Hentet fra New Dehli times July 7th 2021 by NDT
Ten years after becoming the world’s newest nation, South Sudan is struggling with how to advance, fund and staff a potentially lucrative oil sector that could provide a much-needed economic foothold in the impoverished country.
After South Sudan’s independence, most of what used to be Sudan’s largest oil fields became located in South Sudanese territory. The new nation has lacked the expertise and money, though, to keep much of the oil pumping, and it has become largely dependent on foreign help.
South Sudan ranks third in oil reserves in Sub-Saharan Africa with roughly 3.5 billion barrels produced annually. Still, 90% of the gas and oil reserves are untapped, and the government recently said it will begin a licensing bidding process to foreign investors to increase production and revenues.
Oil fields were destroyed during the civil war and industry figures show the sector went from producing 350,000 barrels per day to 150,000 barrels.
South Sudan has largely employed Chinese and Malaysian engineers to produce and export the country’s crude to Sudan, where it is processed and sent on to the international market.
The South Sudan government says it lost more than $4 billion to some 500 oil companies in unpaid taxes since 2011, and the government has enacted measures to recover the money.
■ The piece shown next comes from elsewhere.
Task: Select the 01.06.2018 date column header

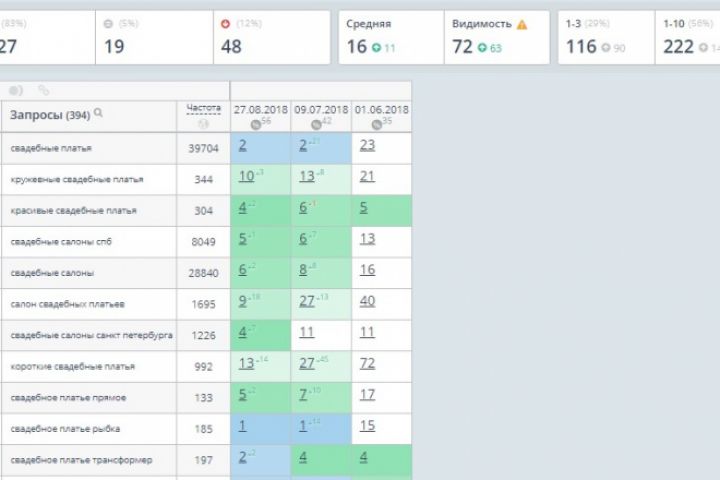Action: [x=381, y=108]
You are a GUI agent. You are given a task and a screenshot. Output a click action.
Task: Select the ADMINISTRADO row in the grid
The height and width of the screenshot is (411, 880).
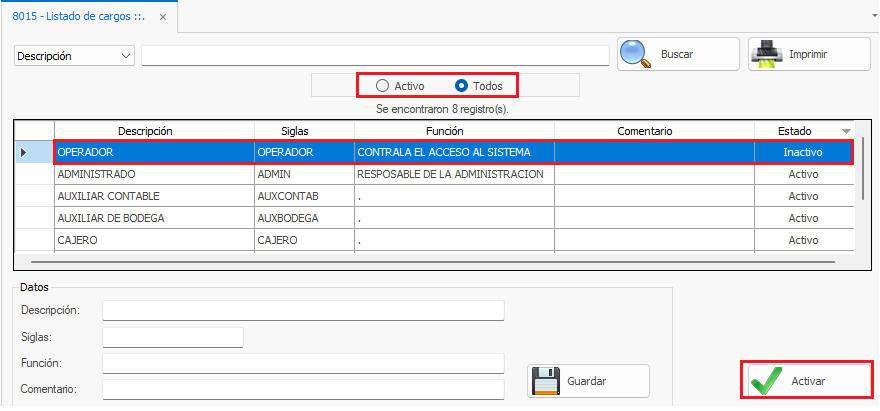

South Sudan Petroleum Minister Kang Puot Chol insists his country’s reliance on foreign manpower is hindering South Sudan’s path toward full independence.
“Economic freedom is the most difficult,” Chol told VOA’s South Sudan in Focus. “I will be so happy to see the South Sudanization of the oil sector, and we cannot do it without manpower.”
When South Sudan took control of the oil fields a decade ago, only a few local engineers worked in them, said Awuou Daniel Chuang, South Sudan’s undersecretary for the petroleum ministry.
The government has worked steadily to increase employment of locals, he said.
“Over the years, we were able to accumulate knowledge and experience and today we have a good number of engineers, although most of them are fresh and have not enough experience,” Chuang said,
Chuang said there are enough South Sudanese engineers employed in the oil sector.
But a recent study by The Sudd Institute, a Juba-based independent research group, said a significant number of South Sudanese working for oil companies are not qualified for the jobs.
“We don’t have a system that identifies people on the basis of competency,” said Nhial Tiitmamer, the institute’s director of environment and natural resources. “The data we have will show you somebody who is not supposed to work in that position doing that position.”
Only 26% of the national workforce employed in the oil and gas sector are engineers, geologists, and scientists, according to the institute study, leaving a wide gap between local and foreign expertise.
Some South Sudanese petroleum engineers complain that despite being qualified for jobs at oil rigs and oil exploration sites, they are not offered employment at production sites run by oil consortiums operating in the country.
John Mayom Akech, 34, who studied petroleum engineering at Uganda’s Makerere University, said he has applied for jobs in South Sudan’s oil industry for four years with no success.
“It is surprising that the most needed skills in the sector are being ignored and most of my colleagues are loitering in the streets as we talk,” he said.
Mayom said when he registered for petroleum-related courses at Makerere University, he was fairly confident that he would secure a well-paying job in oil-rich South Sudan after completing his studies.
But nepotism and tribalism dominate decisions on who gets hired in South Sudan, he said.
“In South Sudan there is this saying that it is not all about what you know,” he said. “So, it is very difficult if you have the qualification and you don’t have the connection.”
The government’s Chuang said companies often recruit people with whom they are familiar.
“If you have somebody who is working in the oil field or in the oil company, he may help you to get employed,” he said. “I think these things are there, nobody can deny them. But still, whenever recruitment is done, interviews are done, and the best are selected based on that.”
The Sudd Institutes’ Tiitmamer said authorities should stop giving preferential treatment in the oil sector and start hiring the most qualified personnel. He says the country would benefit if it could manage its oil and gas sector without foreign hands.
“It is costing us a lot of money to pay foreigners,” said Tiitmamer.
Chol Garang Reu, 33, is a South Sudanese chemical engineer, who works at the Crude Oil Central Processing Facility in El-Jebeleen near the Sudanese capital, Khartoum.
Reu is one of six South Sudanese citizens who received scholarships from the Malaysian oil company Petronas in 2011 to study several courses related to crude oil engineering at a Malaysian university. The scholarships were intended to help build the capacity of South Sudanese so that eventually a homegrown workforce can take over the production and export of South Sudan’s crude.
“We are ready and South Sudanese engineers are ready,” he said of leaving Sudan for his homeland.